The New York Department of Financial Services has taken a series of administrative actions to improve access to care in health insurance, including requiring insurers to cover diagnosis and screening for COVID-19 without cost-sharing,4 and requiring that all services provided via telehealth be without cost-sharing, for the duration of the emergency.5
California Regulatory Guidance
On March 5, both the California Department of Insurance (CDI) and Department of Managed Health Care (DMHC) issued similar announcements, directing health insurers and managed care plans to reduce cost sharing to zero for medically necessary screening and testing for COVID-19, including the cost of office visits where the purpose is COVID-19 screening or testing. In addition to waiving cost-sharing, these insurers and plans must take measures to ensure providers and consumers are aware that this cost sharing is waived.6
The California Department of Health Care Services (DHCS)7 issued a memo on March 6 (updated March 16) stating that Medi-Cal managed care plans may reimburse for virtual communication where face-to-face communication should not or cannot occur (including brief provider-to-patient and provider-to-provider communication), building on existing Medi-Cal telehealth policy. The announcements from all three departments encourage insurers and plans to minimize COVID-19 transmission by working with contracted providers to expand telehealth services.
These announcements additionally direct plans to remove any prior authorization and/or step therapy requirements to ensure patients receive medically necessary medications in the case of a shortage. DHCS further directs Medi-Cal managed care plans to proactively ensure prescription medication access though strategies including coverage of drug delivery costs to coverage of maintenance medications at a minimum of a 90-day supply, among other steps.
1FAQs on Essential Health Benefit Coverage and the Coronavirus (COVID-19), https://www.cms.gov/CCIIO/Resources/Fact-Sheets-and-FAQs/Downloads/EHB-Benchmark-Coverage-of-COVID-19.pdf.
2Notice 2020-15, https://www.irs.gov/pub/irs-drop/n-20-15.pdf.
3Information Related to Coronavirus Disease 2019 - COVID-19, https://www.cms.gov/files/document/hpms-memo-covid-information-plans.pdf.
411 N.Y. Comp. Codes R. & Regs. § 52.16(p), https://www.dfs.ny.gov/system/files/documents/2020/03/re62_57_text.pdf.
5Id. § 52.16(q), https://www.dfs.ny.gov/system/files/documents/2020/03/re62_58_amend_text.pdf.
6California Department of Insurance, Bulletin: COVID-19 Screening and Testing, March 5, 2020; DMHC, APL-20-006 COVID-19 Screening and Testing, March 5, 2020.
7DHCS, Memo to All Medi-Cal Managed Care Health Plans, UPDATED COVID-19 Screening and Testing, March 16, 2020.

============

• _Activities_
**1.** According to the passage on COVID-19 health insurance guidance, on what date did the California Department of Insurance and the Department of Managed Health Care issue their announcements?
**2.** In the COVID-19 health insurance passage, rewrite the stretch from "6California Department of" through "March 5, 2020.", putting "Notice" in place of "Bulletin".

============

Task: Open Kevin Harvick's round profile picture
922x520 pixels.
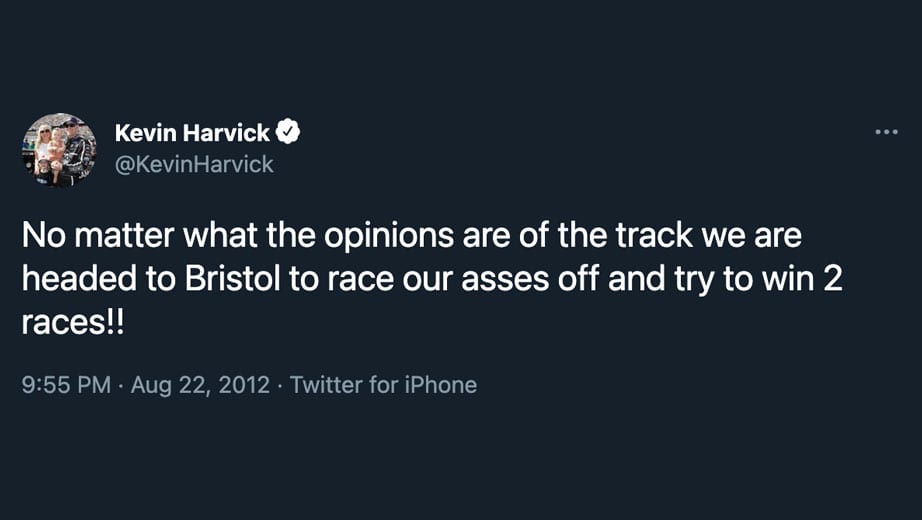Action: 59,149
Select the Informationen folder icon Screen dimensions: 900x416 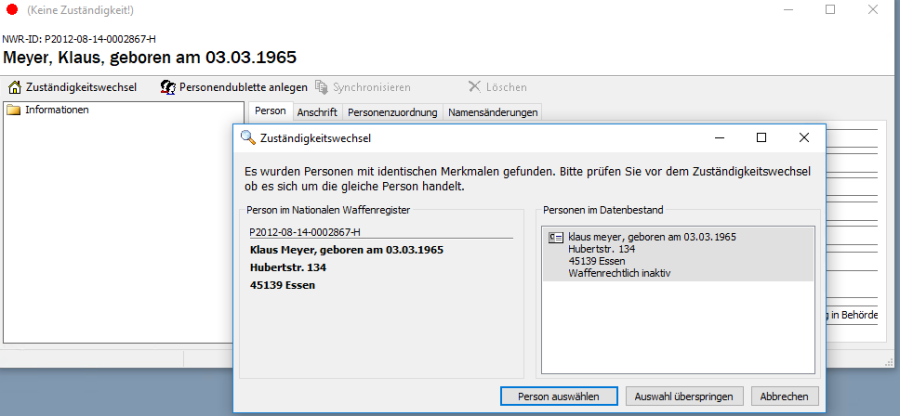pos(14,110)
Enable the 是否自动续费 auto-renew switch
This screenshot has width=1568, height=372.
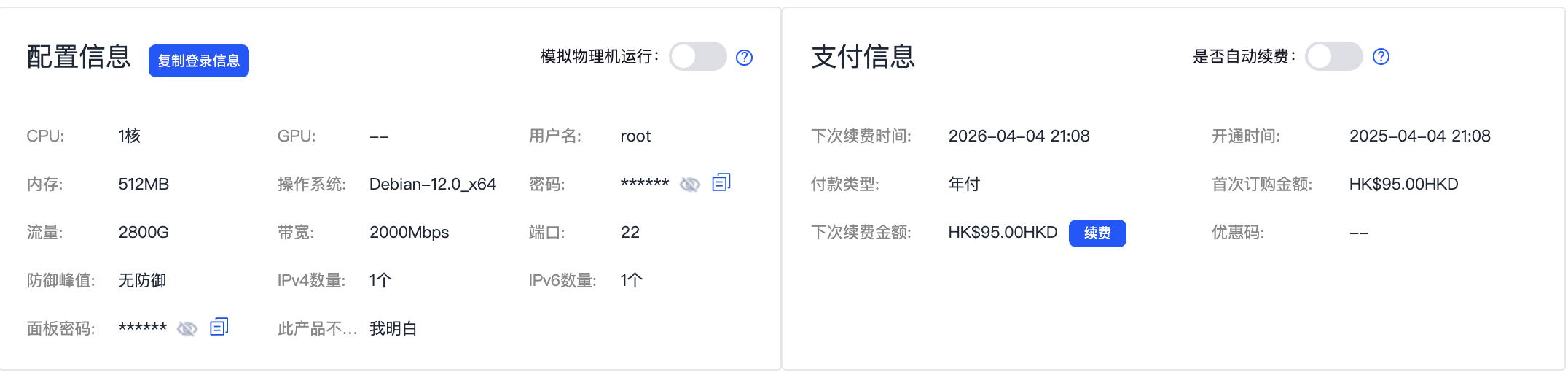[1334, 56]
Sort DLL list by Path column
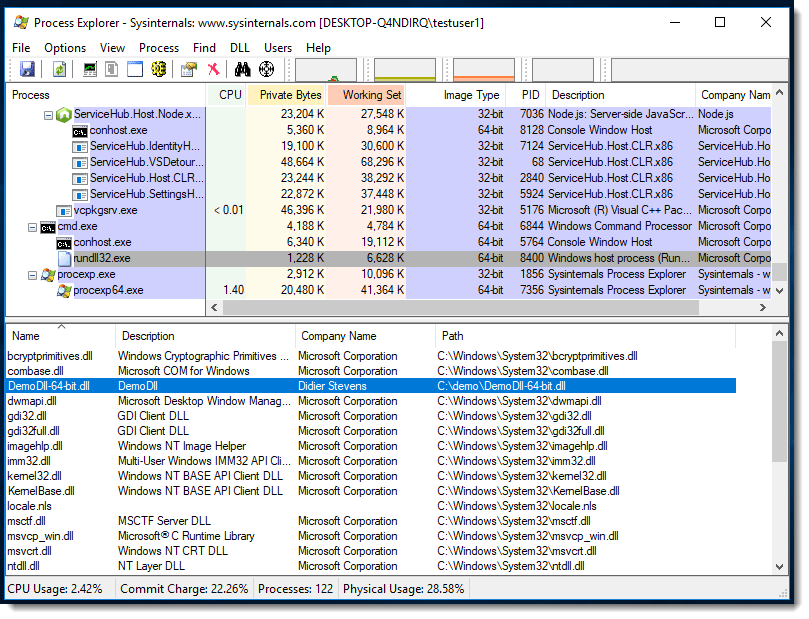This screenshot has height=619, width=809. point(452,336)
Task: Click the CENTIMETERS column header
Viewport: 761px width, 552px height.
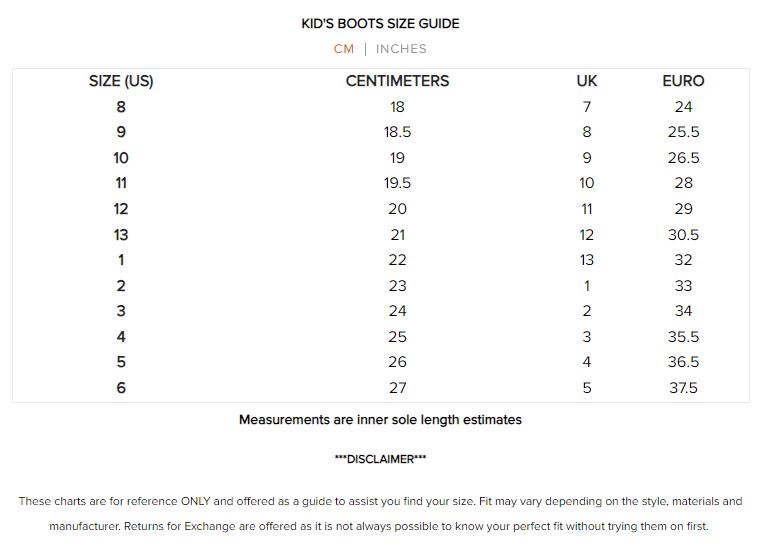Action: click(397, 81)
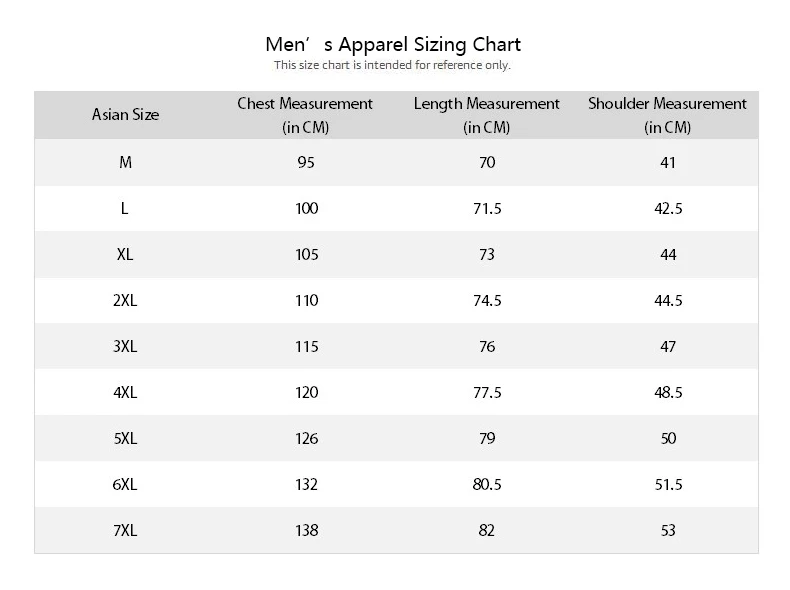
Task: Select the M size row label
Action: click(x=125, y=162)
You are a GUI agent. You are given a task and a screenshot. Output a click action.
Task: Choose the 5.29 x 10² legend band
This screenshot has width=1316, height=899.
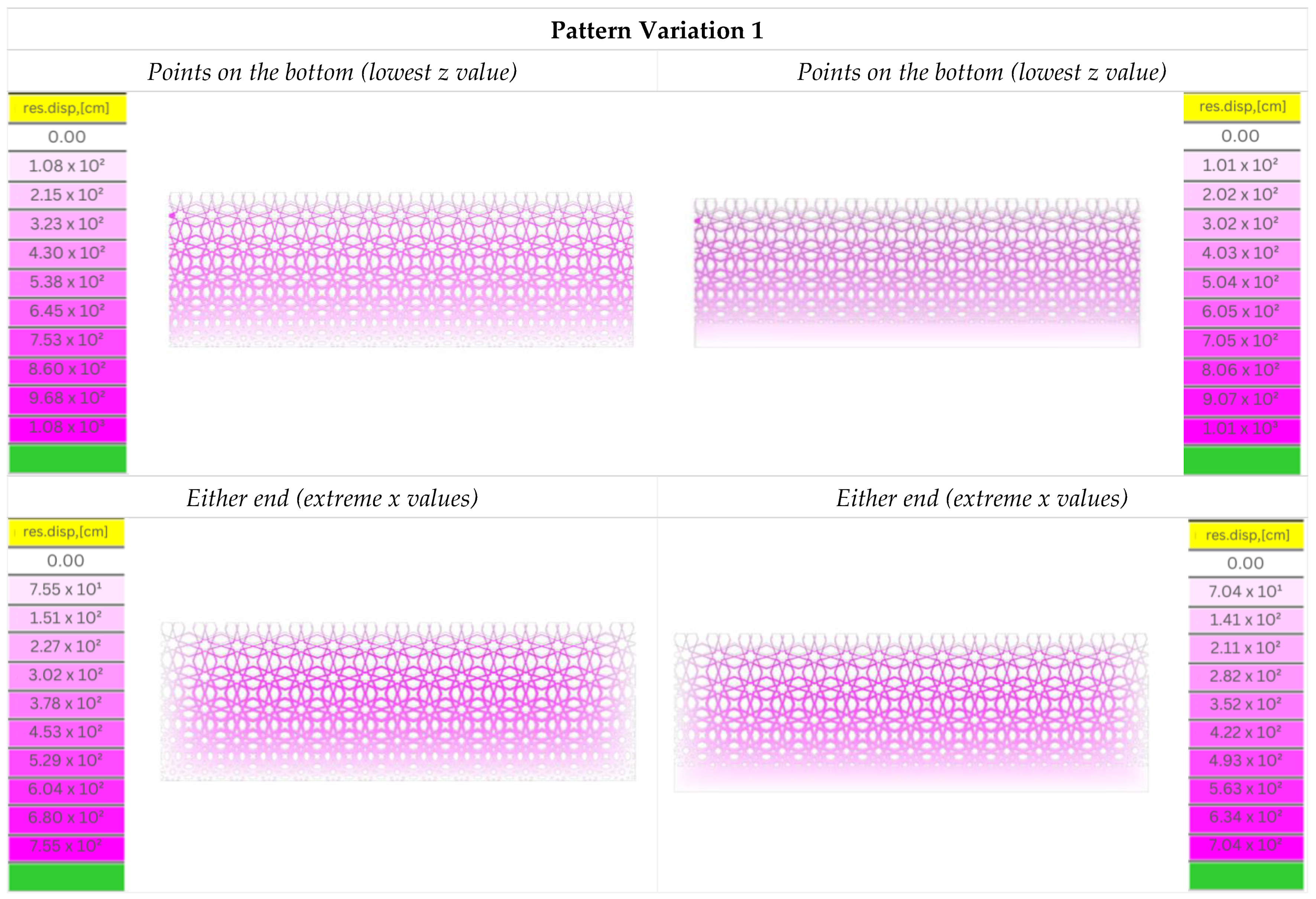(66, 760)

============

• _Outputs in order_
**1.** March 5

**2.**
6California Department of Insurance, Notice: COVID-19 Screening and Testing, March 5, 2020; DMHC, APL-20-006 COVID-19 Screening and Testing, March 5, 2020.